Ses jours étaient tout occupés de Simon Lautier, son neveu. La mère, qui habitait maintenant à Paris, donnait parfois de ses nouvelles par des lettres hâtives où elle remerciait sa belle-sœur de prendre soin de l’enfant. Claire portait sans faiblir sa charge de vie. Elle était heureuse que le petit Simon fût près d’elle à l’abri. A trente-cinq ans passés, on ne pouvait dire qu’elle était belle, avec son corps pesamment charpenté, un visage lourd sous des bandeaux noirs. Mais ses yeux larges gardaient une sorte de flamme cachée, quelque chose d’immuable et de fidèle. La bouche grande avait la fierté des races anciennes, et dans sa ligne déliée une lumière de bonté pure.

Ce soir, Jacquier, le valet, achevait les labourages d’automne. Le temps était assez doux, malgré l’approche de Noël. Claire tricotait un gilet pour Simon, assise sur un banc de bois en gardant les brettes dont elle tirait souvent elle-même le lait que l’on venait chercher de Bonnal.

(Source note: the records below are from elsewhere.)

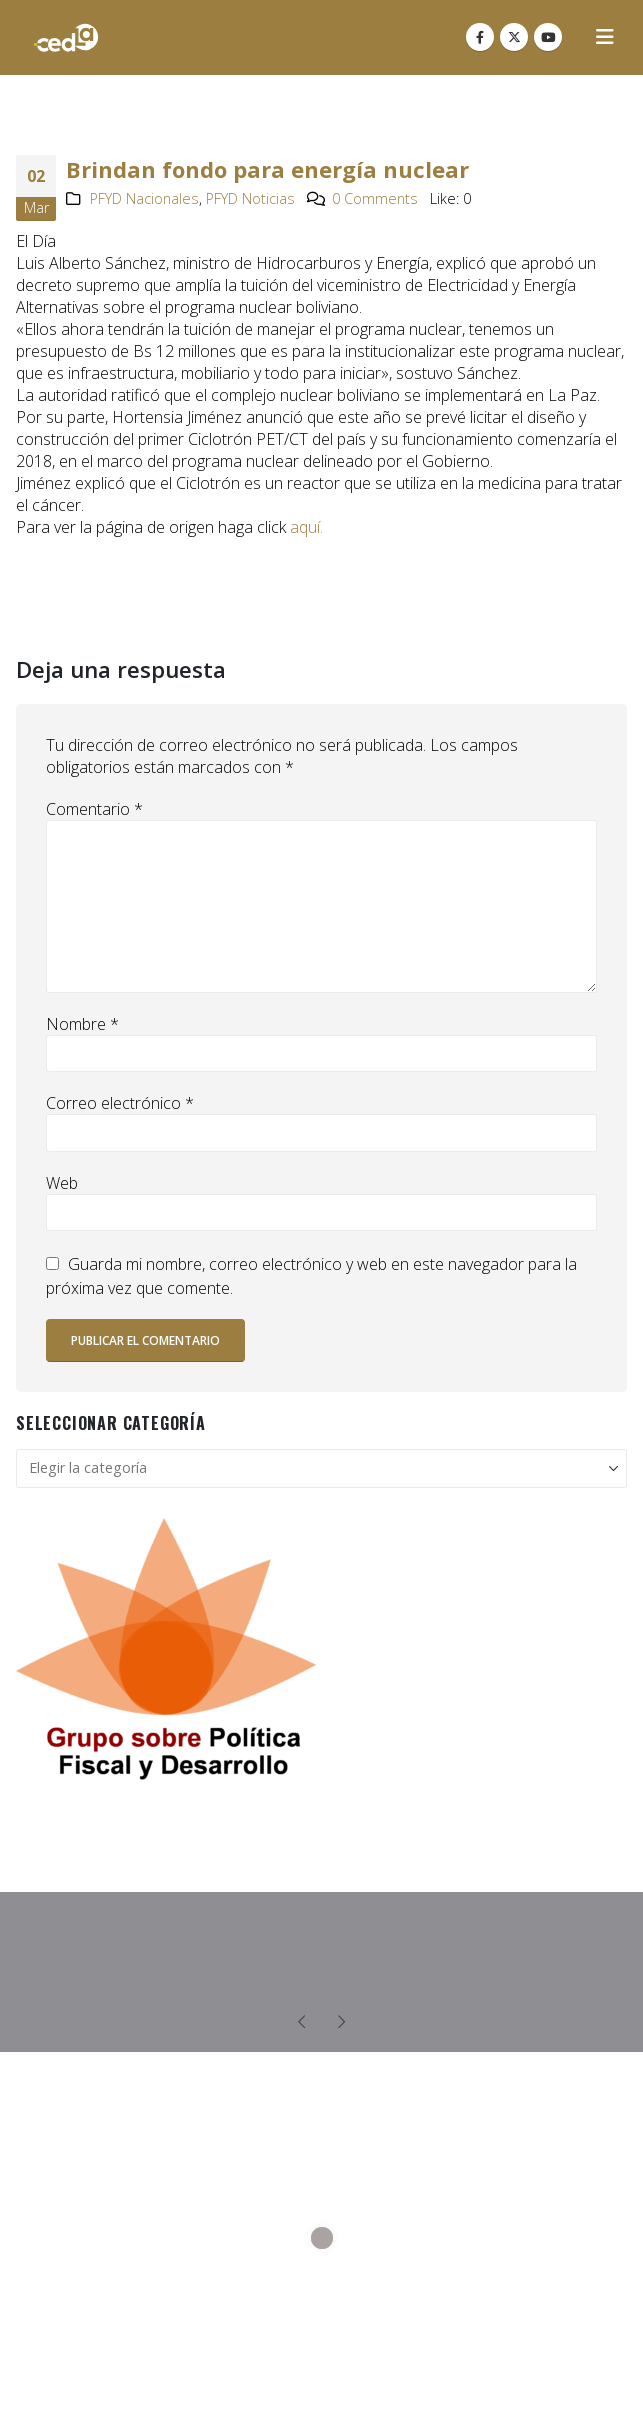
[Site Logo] (66, 37)
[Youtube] (548, 37)
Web (62, 1183)
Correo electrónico (120, 1103)
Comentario (94, 809)
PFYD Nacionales (144, 198)
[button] (605, 37)
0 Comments (375, 198)
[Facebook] (480, 37)
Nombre (82, 1024)
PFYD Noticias (250, 198)
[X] (514, 37)
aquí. (304, 527)
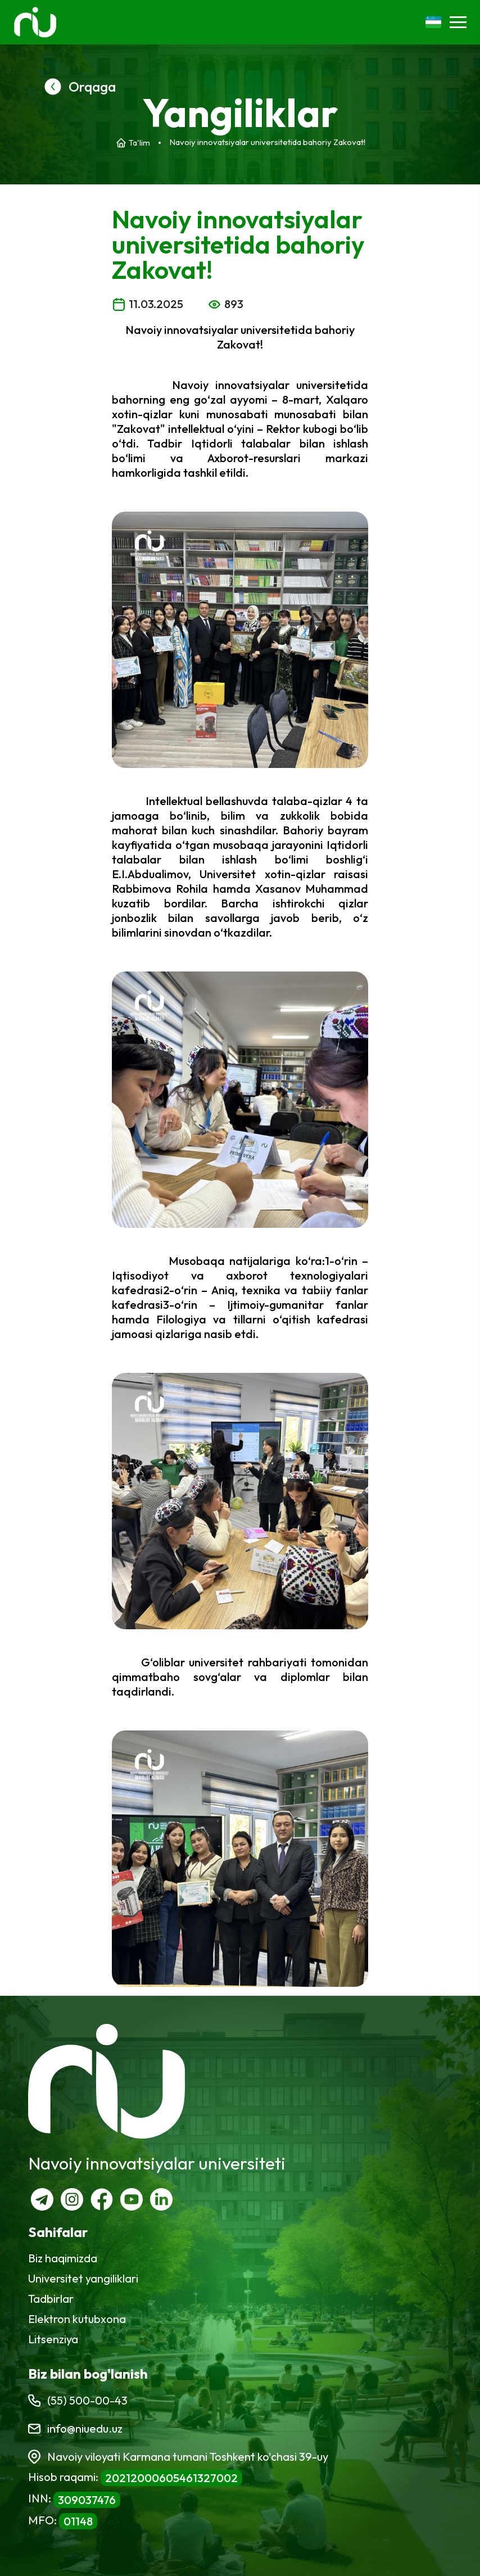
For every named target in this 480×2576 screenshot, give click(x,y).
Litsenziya (53, 2339)
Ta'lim (139, 142)
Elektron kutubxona (77, 2319)
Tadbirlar (51, 2299)
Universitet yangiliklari (83, 2278)
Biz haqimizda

En ce mois, la nuit descend vite; Simon quittait l’école avant quatre heures. Lorsqu’il revenait à la brune, elle s’inquiétait, toute en transes, comme celles qui ont souffert et qui s’attachent.

Elle surveillait à peine les bêtes qui paissaient dans le pacage fermé de tous les côtés par des haies épaisses. Tant-Belle, la chienne rousse, les ramenait de temps à autre au centre de la prairie où un miroir d’eau aspirait les dernières lueurs de l’air.

Elle se laissait aller aux rêveries que favorisaient la solitude, la longue course du vent. Comme d’habitude, elle entendit l’appel de Simon; il ouvrit la barrière du clos. Elle ne le regarda pas tout de suite, attendant qu’il vint la toucher et l’embrasser; c’était toujours la même surprise du cœur.

Glissant ses mains sous son béret, elle goûta la chaleur des cheveux cendrés qui bouclaient un peu, près du front, au-dessus des yeux gris qu’ils adoucissaient. Elle caressa le visage qui était d’un dessin ferme et fin.

—Tu n’as pas eu froid? As-tu les pieds mouillés? Les chemins sont si mauvais. Il faudrait changer tes bas. Il y en a de bien secs que j’ai reprisés. Va ranger tes livres et tes cahiers.

Il rentra dans la grand’salle où Jeannette, la servante, préparait le repas du soir. Claire rassembla les vaches que Tant-Belle poussa vers l’étable. Elle remplit les mangeoires de carottes fourragères et de tiges de maïs. Ayant allumé une lanterne, elle se mit à traire. La besogne finie, elle porta dans la salle deux seaux qui étaient pleins jusqu’au bord et les posa sur la table. Chaque matin, Hubert Lamont, de Bonnal, prenait, pour un marchand de beurre, le lait que Mlle Lautier lui laissait.

Au dehors, la nuit tombait; on entendait les cris de Jacquier ramenant les bœufs du labour. Le couchant faisait sa rougeur qui se fondait dans la clarté de la lune. On voyait son arc tout blanc, tel un quartier de pomme lumineux, à travers les branches d’un ormeau. Partout courait un souffle d’eau éveillée.

Claire ferma la porte. Sous la profonde cheminée, le feu bourré de souches et de fagots tissait une robe d’or à la marmite accrochée haut. Elle alluma la lampe de porcelaine au-dessus de la table en cerisier. Tandis que Jeannette, qui avait toujours servi dans le domaine, pelait des légumes, elle appela Simon. Elle ouvrit ses cahiers, ses livres, et lui posa, comme d’habitude, cent questions auxquelles il répondait avec gentillesse. Elle voulait tout connaître, les moindres détails de ses études et de ses récréations. M. Salvat, l’instituteur, devait être content de lui. Il savait toujours sa leçon; mais, parfois, on l’interrogeait brusquement et il se troublait. Pour avoir le plaisir de le voir sourire, elle lui demanda:

—Est-ce qu’il se gratte toujours le cou, comme s’il avait, à cet endroit, une méchante fourmi?